Cómo elegir el calentador de infrarrojos adecuado para su baño
A nadie le gusta salir de una ducha caliente y entrar en un baño helado. Es como un shock para el cuerpo. Pero al elegir un calentador de infrarrojos, no basta con tomar el más potente que haya en el mercado. De hacerlo, en realidad estaría pagando por sobrecalentar las paredes del baño.
La clave está en adaptar la potencia al tamaño de la habitación. Utilizamos calentadores de onda corta, ya que no desperdician energía intentando calentar todo el aire de la habitación; simplemente calientan a la persona que se encuentra allí. Es un calor directo.
Elegir la potencia adecuada
Si se trata de un baño muy pequeño, no necesita un calentador muy potente. Una lámpara de 250W a 500W suele ser suficiente. Así, se mantiene un ambiente cómodo sin convertir el baño en una sauna.
Pero los baños más grandes son otra historia. En ellos hay más superficie en las paredes, y además, generalmente hay un ventilador potente que expulsa el calor del baño. Para esos casos, se necesita un calentador más potente, de entre 800W y 1200W.

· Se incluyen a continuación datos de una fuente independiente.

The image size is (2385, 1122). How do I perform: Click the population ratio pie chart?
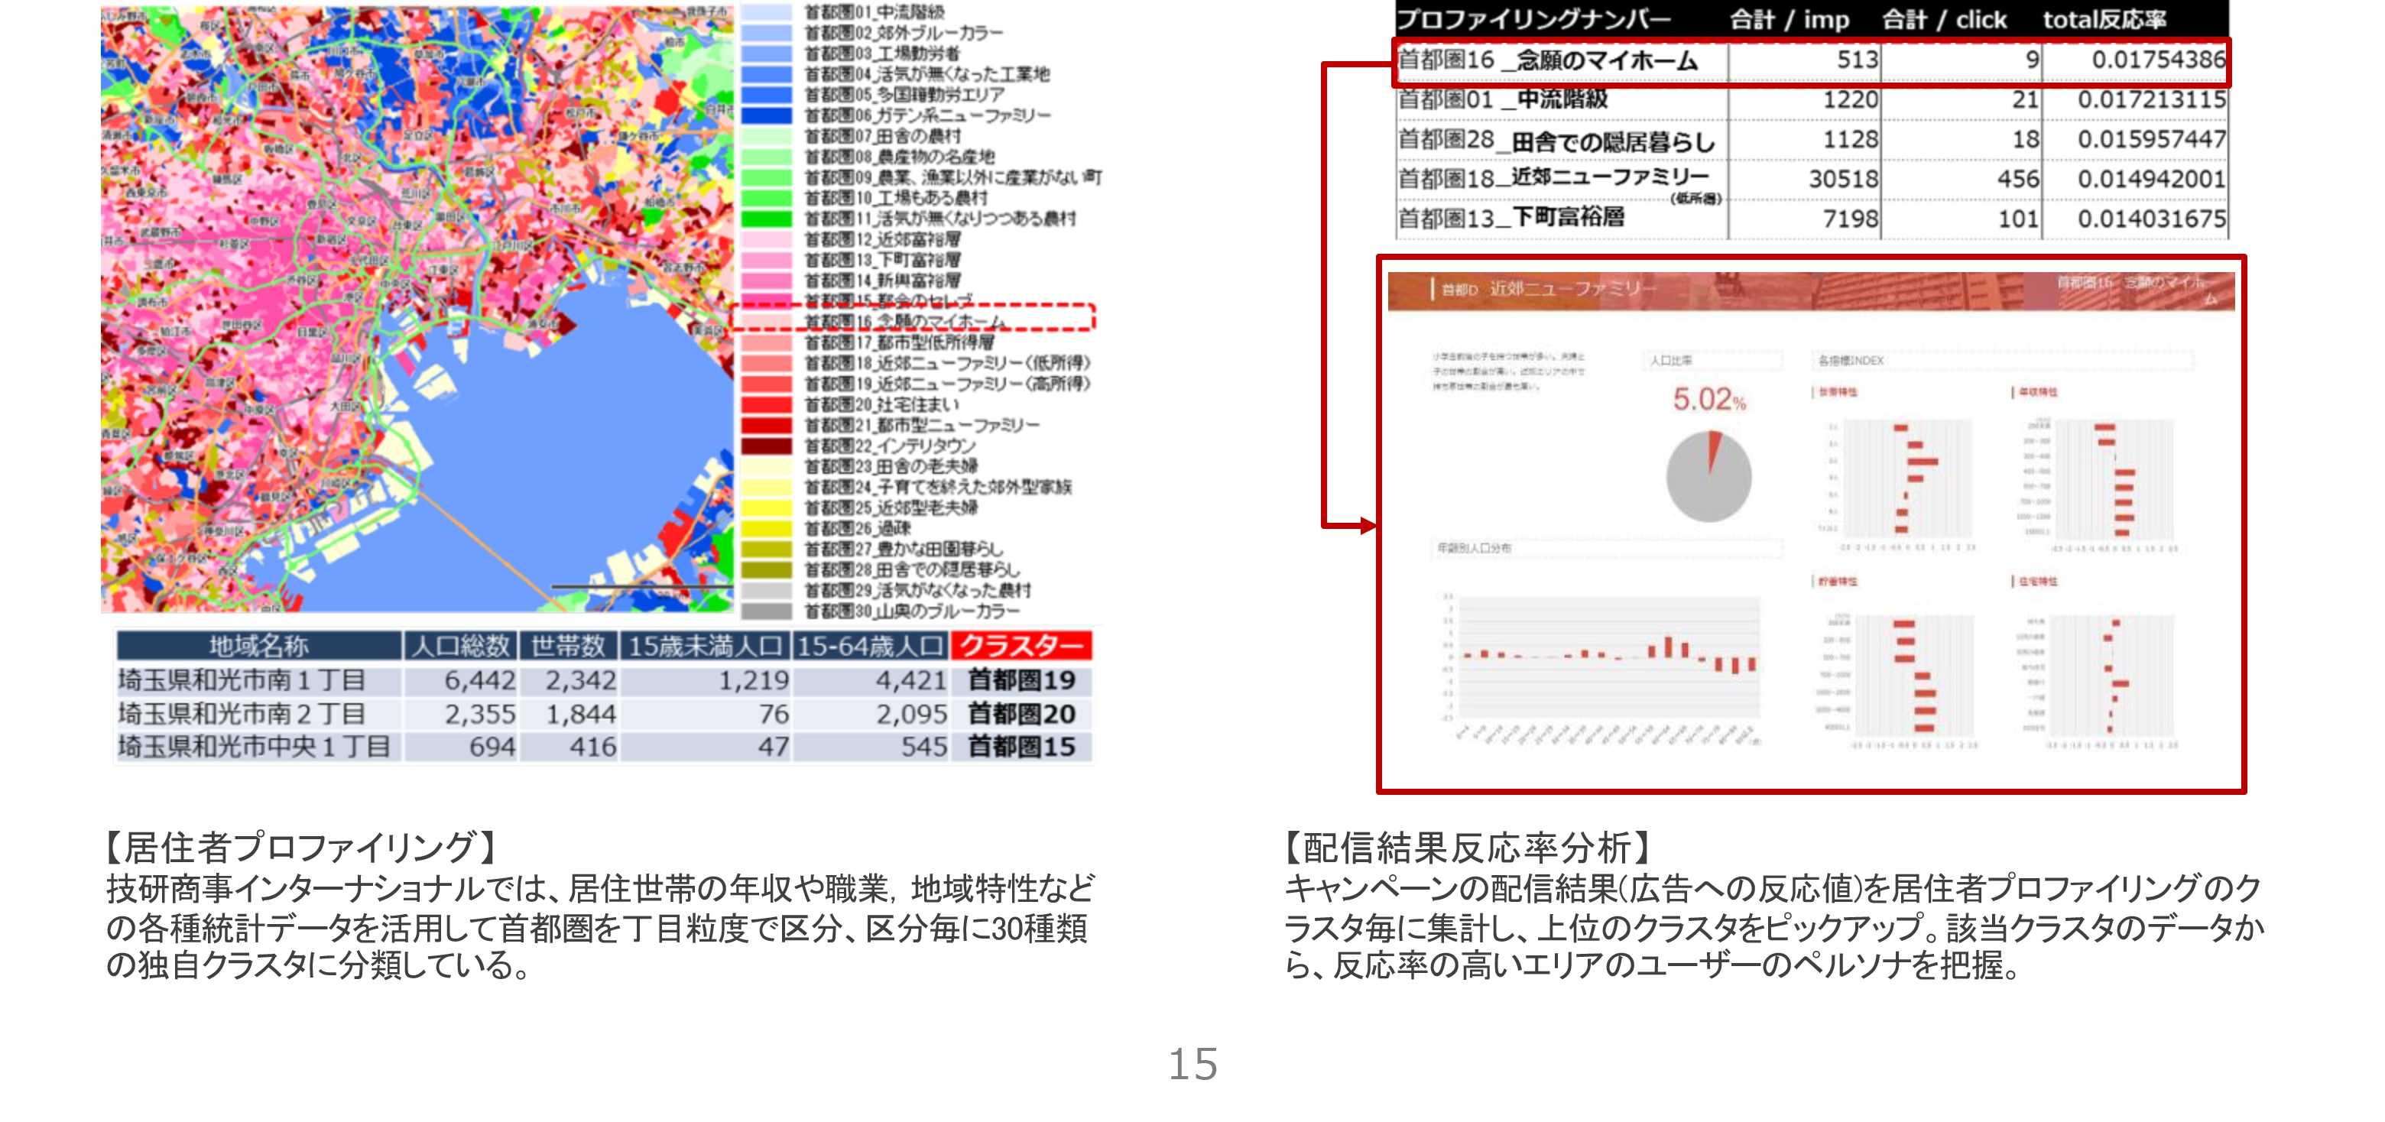1708,477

Pero hay un problema: si se elige una potencia demasiado baja, el calentador seguirá funcionando sin lograr alcanzar la temperatura deseada. Eso acelera el desgaste del filamento del calentador.
Tenga cuidado con los “puntos calientes”
Más potencia no siempre es mejor. Una lámpara de 1200W es muy rápida en calentar, pero crea un punto caliente intensísimo justo debajo de ella. Si no se tiene cuidado, puede resultar algo incómodo.
Para solucionarlo, coloque la lámpara a mayor altura o use un reflector más amplio para distribuir el calor de manera uniforme.
Y un consejo: no coloque una lámpara de alta potencia en un baño muy pequeño. La temperatura aumentará tanto que el termostato se encenderá y apagará constantemente. Es molesto y además daña los contactos eléctricos.
Una forma más inteligente de instalarlo
Si quiere ahorrar en la factura de electricidad, pruebe el método de “zonificación”. En lugar de usar un único calentador muy potente, utilice varias lámparas más pequeñas en los lugares donde realmente pasa tiempo. Por ejemplo, una junto a la ducha y otra junto al lavabo. Así, solo encenderá las lámparas que realmente necesite.
Solo asegúrese de que sus cables puedan soportar esa carga. Si la tensión disminuye incluso un poco, la lámpara perderá su eficacia. Al final, tendrá que dejar el calentador encendido durante más tiempo para obtener la misma cantidad de calor, lo cual contraviene completamente el propósito del calentador.